# Broke But Still Biking



## crookedpolitician (Nov 6, 2007)

So I decided to do this whole trip fixed gear, which is a lot slower than touring with gears. I now realize that some of my time goals for this trip are unrealistic, but I have a very liberal time frame so I'm not that concerned about it.

Anyways, Matt and I landed in Amsterdam about a month ago, hung out there for a while, ate the fresh Amsterdam mushrooms, and peddled our way through the beautiful Holland landscape. After a few days of riding, Matt went to Paris by train where I told him I would meet him in a few days. During those few days, I rode hard, ate a lot, and saw a lot of beautiful places.

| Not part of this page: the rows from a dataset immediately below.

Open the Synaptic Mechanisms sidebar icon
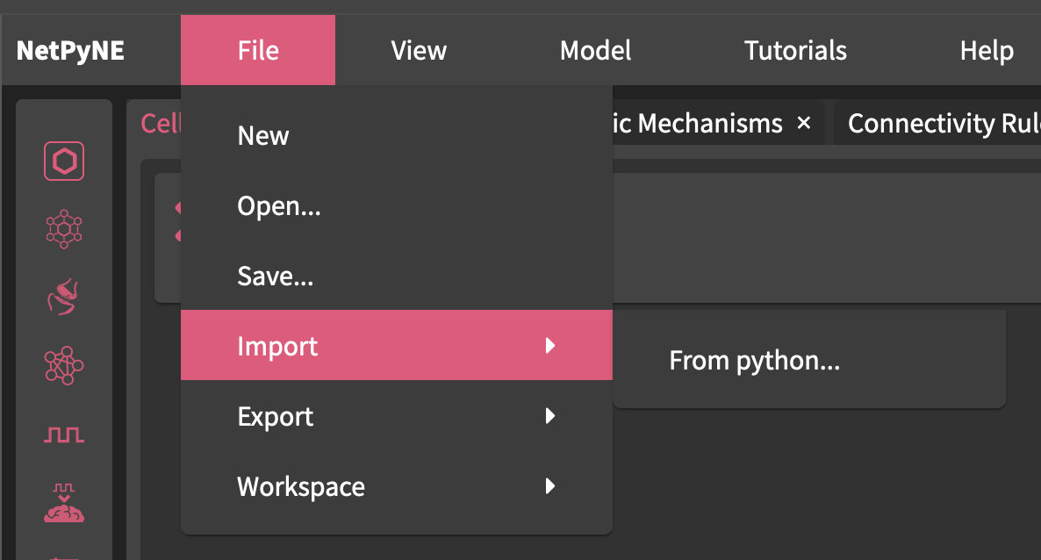1041x560 pixels. [x=64, y=297]
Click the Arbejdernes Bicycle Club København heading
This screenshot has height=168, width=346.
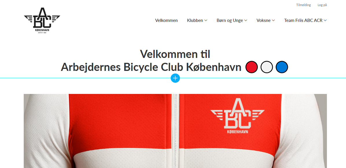151,67
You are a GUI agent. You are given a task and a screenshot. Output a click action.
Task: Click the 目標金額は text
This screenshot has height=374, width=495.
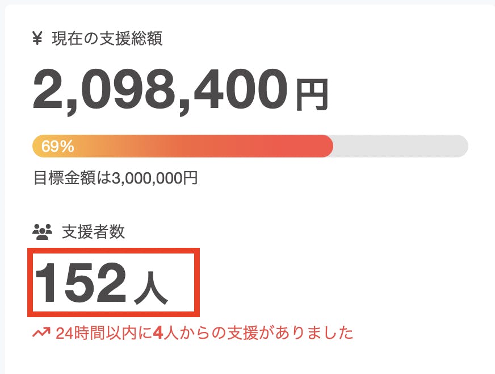click(x=73, y=178)
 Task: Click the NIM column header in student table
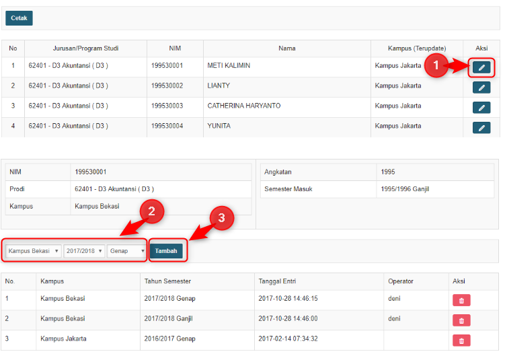pos(175,48)
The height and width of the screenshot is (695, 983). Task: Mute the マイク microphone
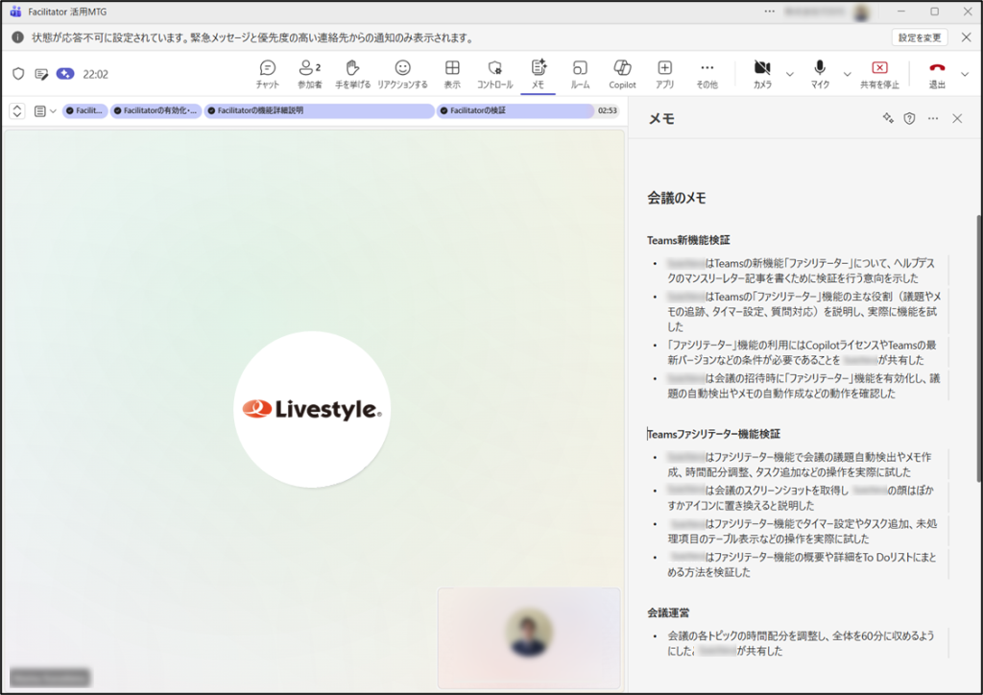820,73
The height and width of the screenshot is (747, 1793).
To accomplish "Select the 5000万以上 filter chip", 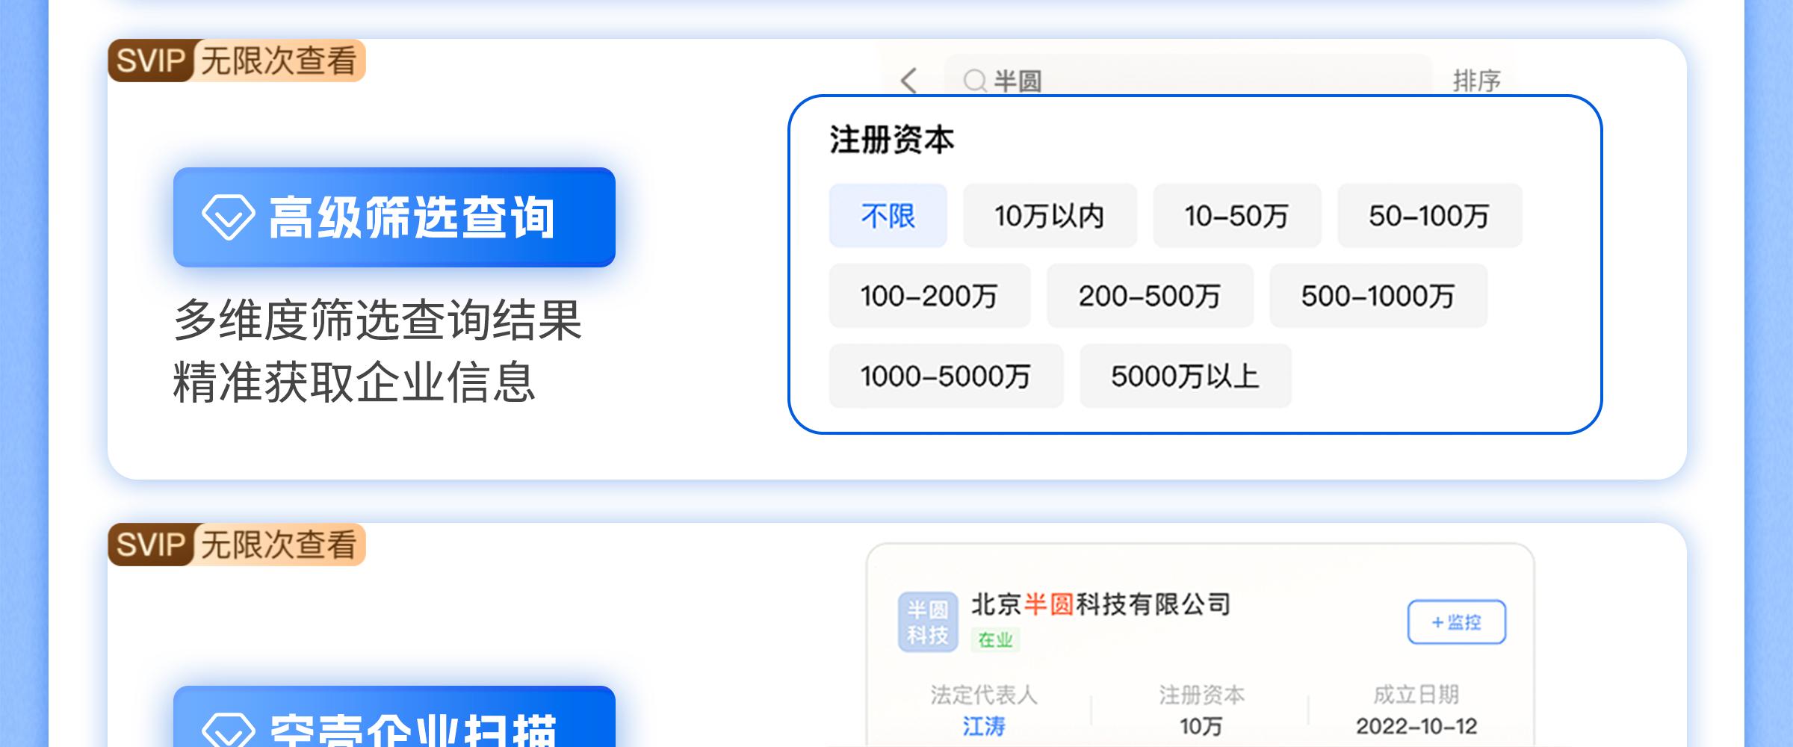I will [x=1185, y=376].
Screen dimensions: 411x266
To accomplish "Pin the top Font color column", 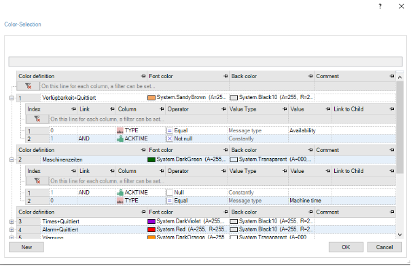I will click(226, 76).
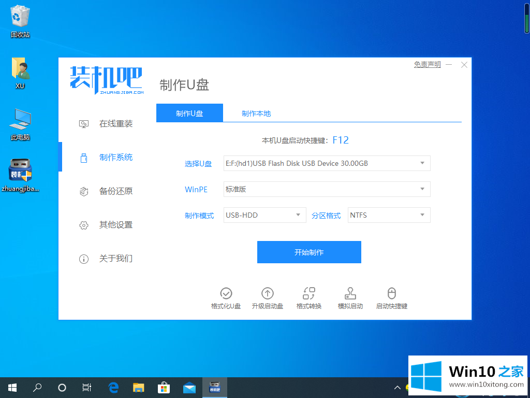530x398 pixels.
Task: Expand the 制作模式 USB-HDD dropdown
Action: pyautogui.click(x=264, y=215)
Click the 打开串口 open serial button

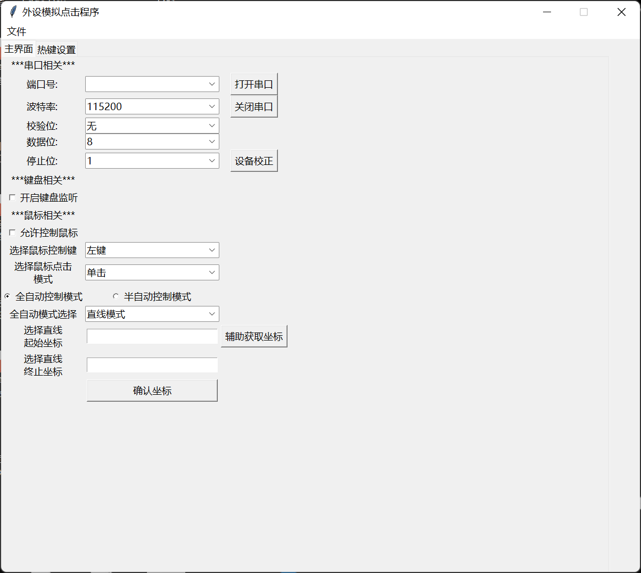(x=253, y=84)
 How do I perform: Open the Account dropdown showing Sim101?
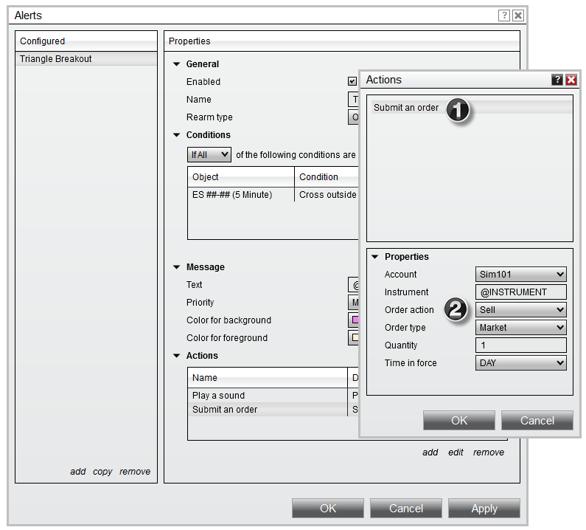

After I went through Brussels, I began to hit the hills of France. Then I began to question my decision to ride fixed through Europe. Well it was too late now, but I did put a front brake on since I had significantly more momentum to stop than I had before.

I rode and rode and on the third day I came up a pretty big hill wondering how much further it was to Laon (pronounced lay-own). As I rolled to the top I looked ahead and it was flat for many kilometers. I also saw a mountain rising abruptly from the flatland. It was the beautiful city of Laon with a massive cathedral at the top. I could have kicked myself because I remembered that Matt had the camera. It was quite an epic view. As I rolled through, the city looked like it hadn't been touched in centuries (aside from some power lines and cars). After meeting some nice people who gave me food and showed me where to get free internet, I went just outside of town to set up camp, and get ready for the long ride to Paris.

Coming into Paris, I saw lots of really interesting graffiti under all the bridges, along the walls by the train tracks, on buildings, and signs. I couldn't really pay attention to everything because it was raining as I rode into the city, but it made for interesting scenery. The first place I went to was an internet shop, where I contacted Matt. We decided we were gonna meet under the Eiffel Tower and then go back to the hostel he was staying at. After riding around town for a few hours we met up and I was excited to head back to the hostel because I hadn't slept in a warm bed or had a shower in a while. We locked our bikes up and I went to the front desk to book a room. They were totally filled up. The hostel around the corner was totally filled up. All of the cheap hotels were filled up. So I hung out for a bit longer at the hostel with Matt. We had some beers, met some kids from other countries. Then I went off to find a place to stay for the night. After trying to find a dark corner of the city to hide away in, I noticed that their were tents all along the Seine river... I later found out that you can camp legally anywhere you want in Paris, so I found a patch of grass to set up shop for the night.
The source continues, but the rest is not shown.